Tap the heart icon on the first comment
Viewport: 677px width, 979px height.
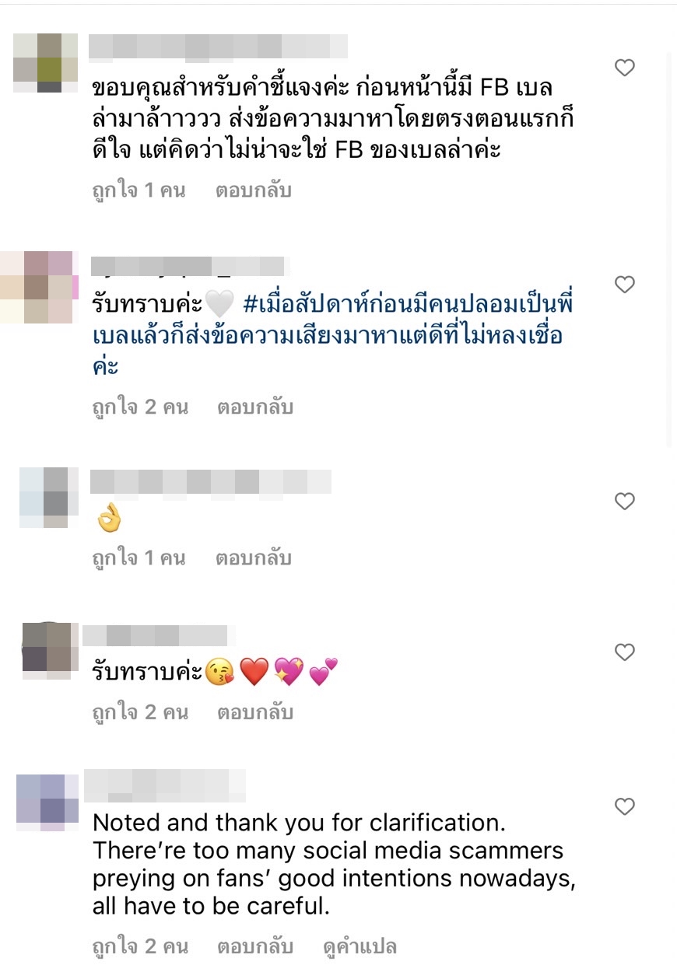[623, 67]
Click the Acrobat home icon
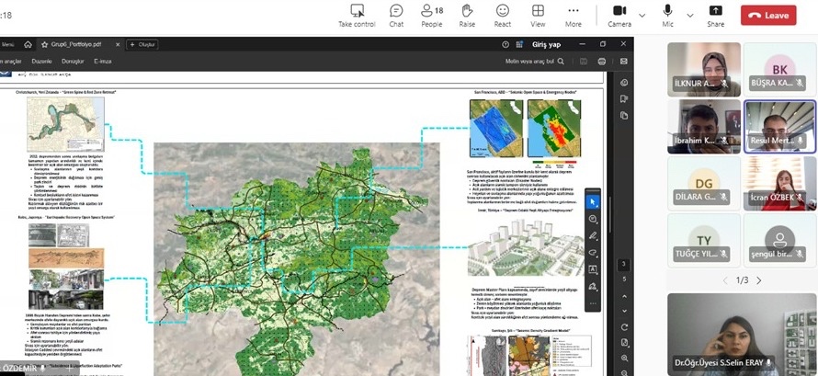The image size is (818, 376). pos(28,44)
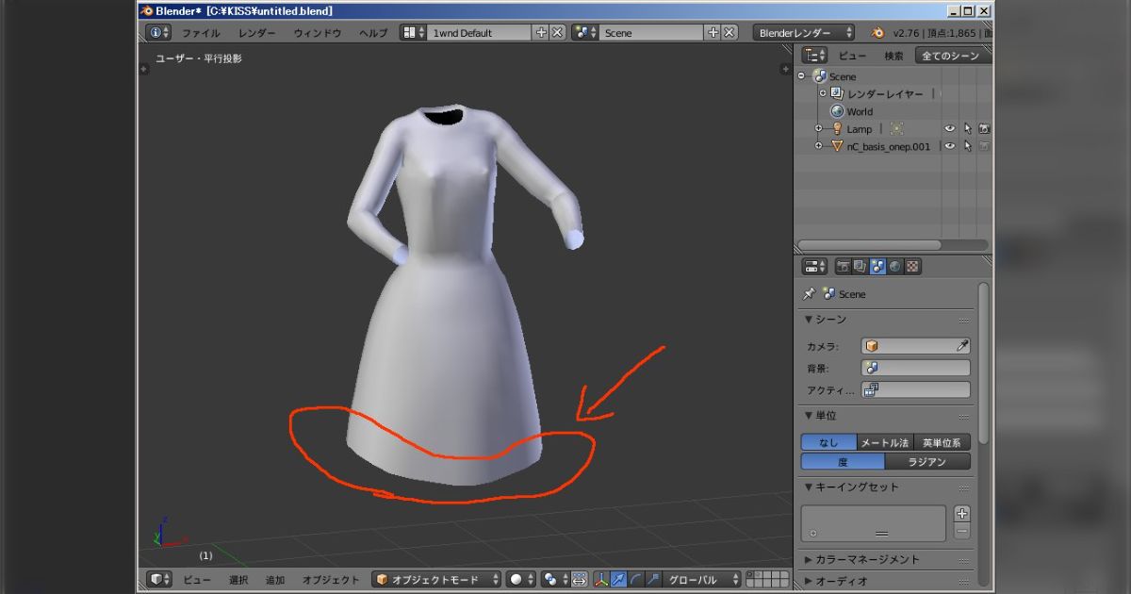1131x594 pixels.
Task: Open the オブジェクト menu in the viewport header
Action: click(330, 579)
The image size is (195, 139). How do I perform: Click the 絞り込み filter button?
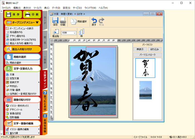pos(154,49)
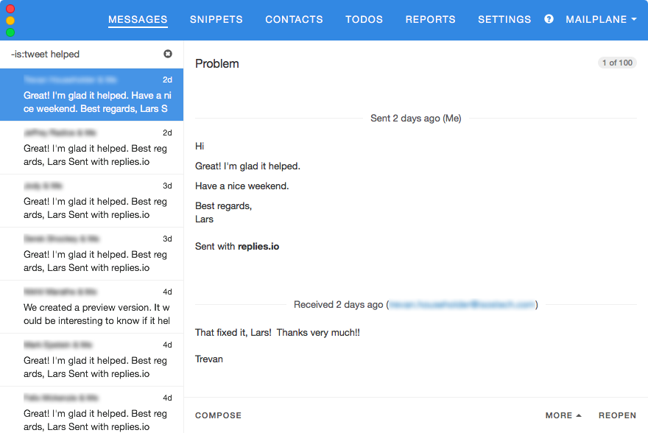Click REOPEN to reopen the conversation
This screenshot has height=433, width=648.
617,415
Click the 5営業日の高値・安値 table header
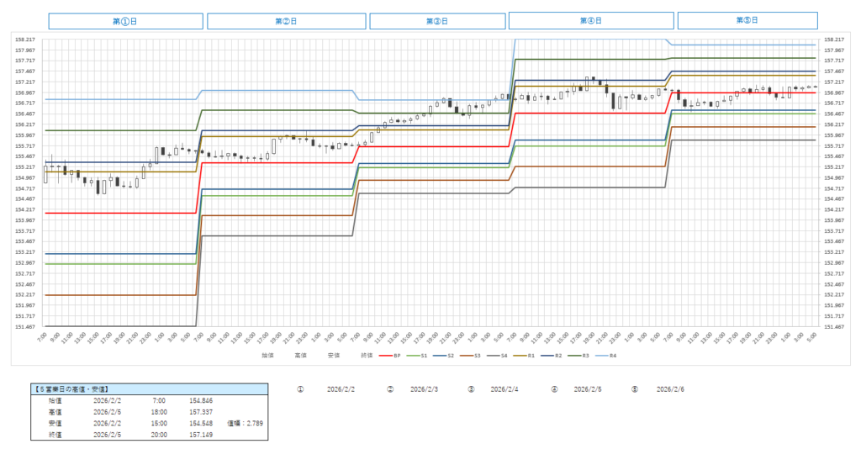This screenshot has width=861, height=449. pyautogui.click(x=67, y=389)
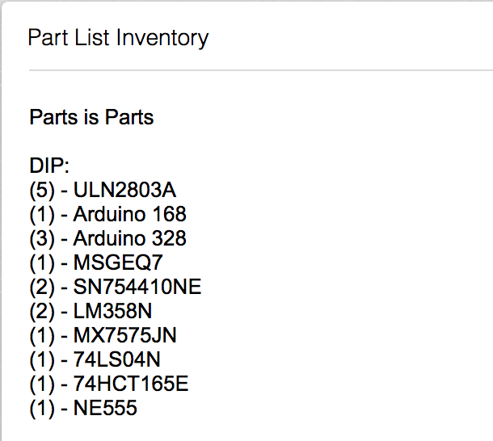Click the word Inventory in the title

(x=162, y=38)
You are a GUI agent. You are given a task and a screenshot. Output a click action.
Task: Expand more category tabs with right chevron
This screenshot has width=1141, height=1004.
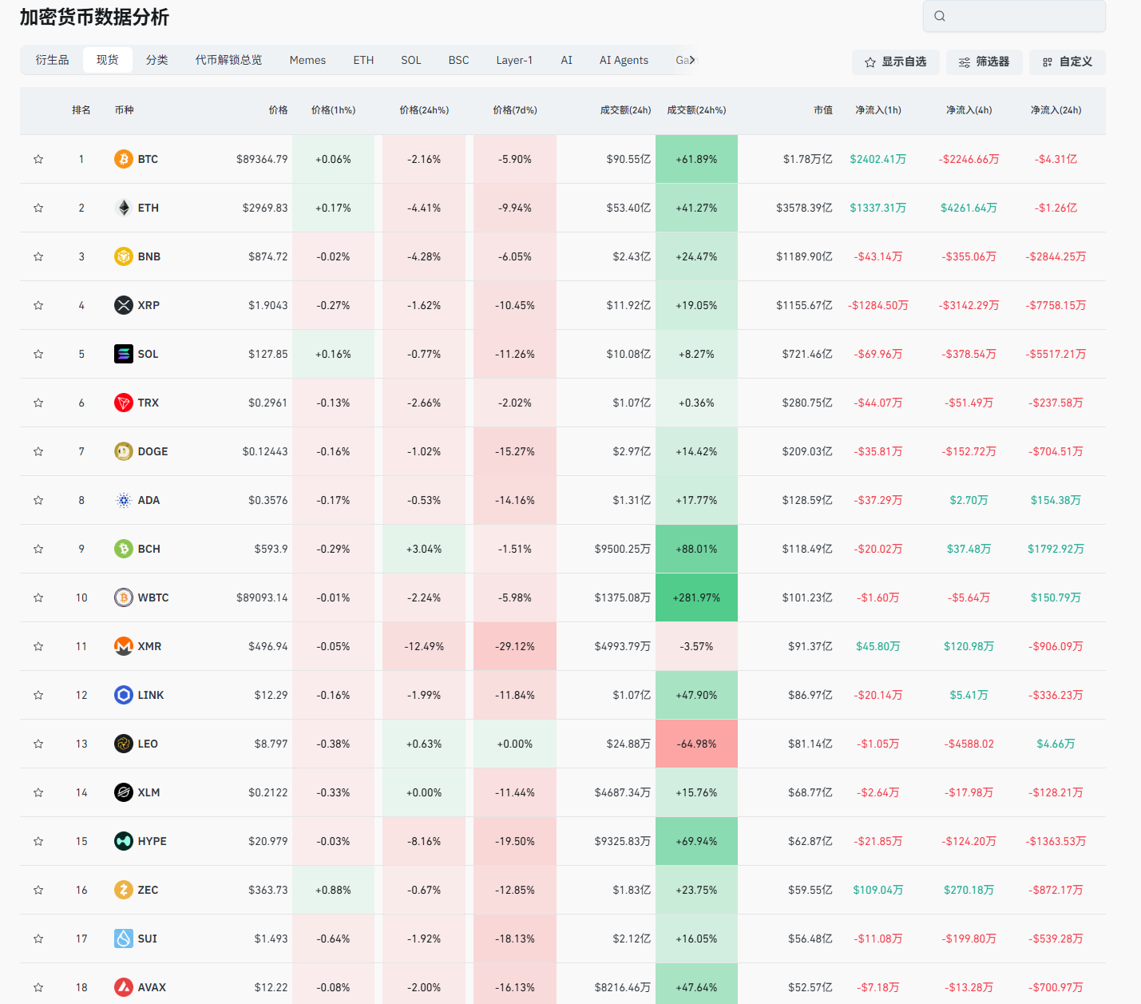(692, 60)
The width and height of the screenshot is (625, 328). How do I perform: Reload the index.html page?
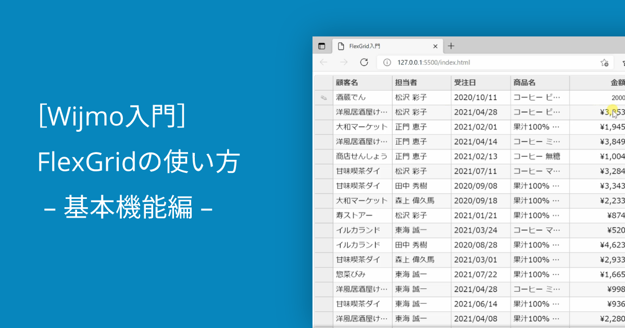[x=363, y=62]
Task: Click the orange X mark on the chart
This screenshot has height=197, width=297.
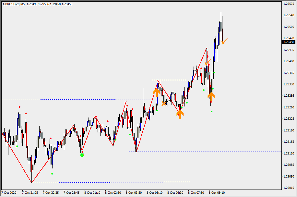Action: [x=164, y=104]
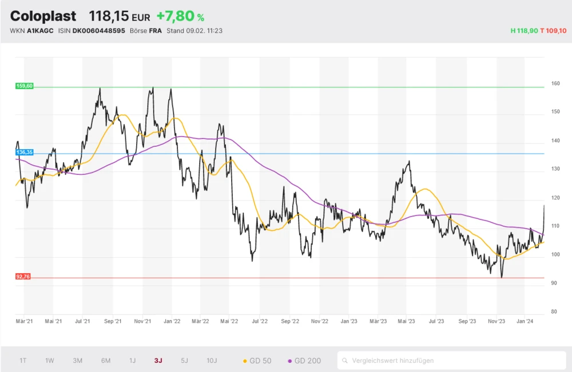Click the red 92,76 low marker
The width and height of the screenshot is (572, 372).
(x=23, y=277)
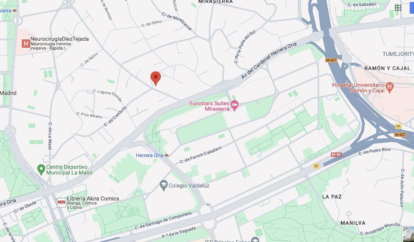Viewport: 414px width, 242px height.
Task: Select the NeurocirugíaDíezTejada hospital icon
Action: point(25,43)
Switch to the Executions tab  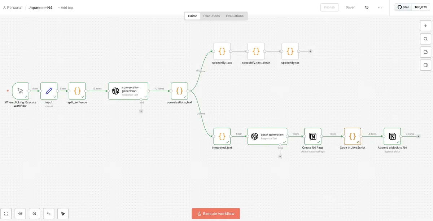pos(211,16)
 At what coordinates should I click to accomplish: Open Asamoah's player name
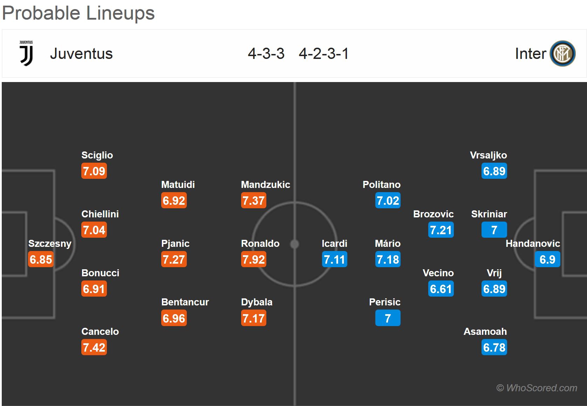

** What is expected **
Could the lines from the top of the material through the line with "Task: Click the orange X mark on the chart" be repeated exactly, pictures left out?

** Task result **
Tap the heart icon on the first comment
Viewport: 677px width, 979px height.
[623, 67]
Click the Acrobat home icon
The image size is (818, 376). pos(28,44)
1131x594 pixels.
Task: Open the オブジェクト menu in the viewport header
Action: click(330, 579)
The image size is (195, 139). How do I perform: Click the 絞り込み filter button?
pos(154,49)
Click REOPEN to reopen the conversation
This screenshot has height=433, width=648.
617,415
Click the 5営業日の高値・安値 table header
This screenshot has width=861, height=449. pyautogui.click(x=67, y=389)
Click the word Inventory in the title

(x=162, y=38)
You are a GUI agent. You are given a task and a screenshot. Output a click action.
Task: Expand more category tabs with right chevron
This screenshot has width=1141, height=1004.
(692, 60)
The width and height of the screenshot is (625, 328). How do I perform: Reload the index.html page?
[x=363, y=62]
Task: Click the orange X mark on the chart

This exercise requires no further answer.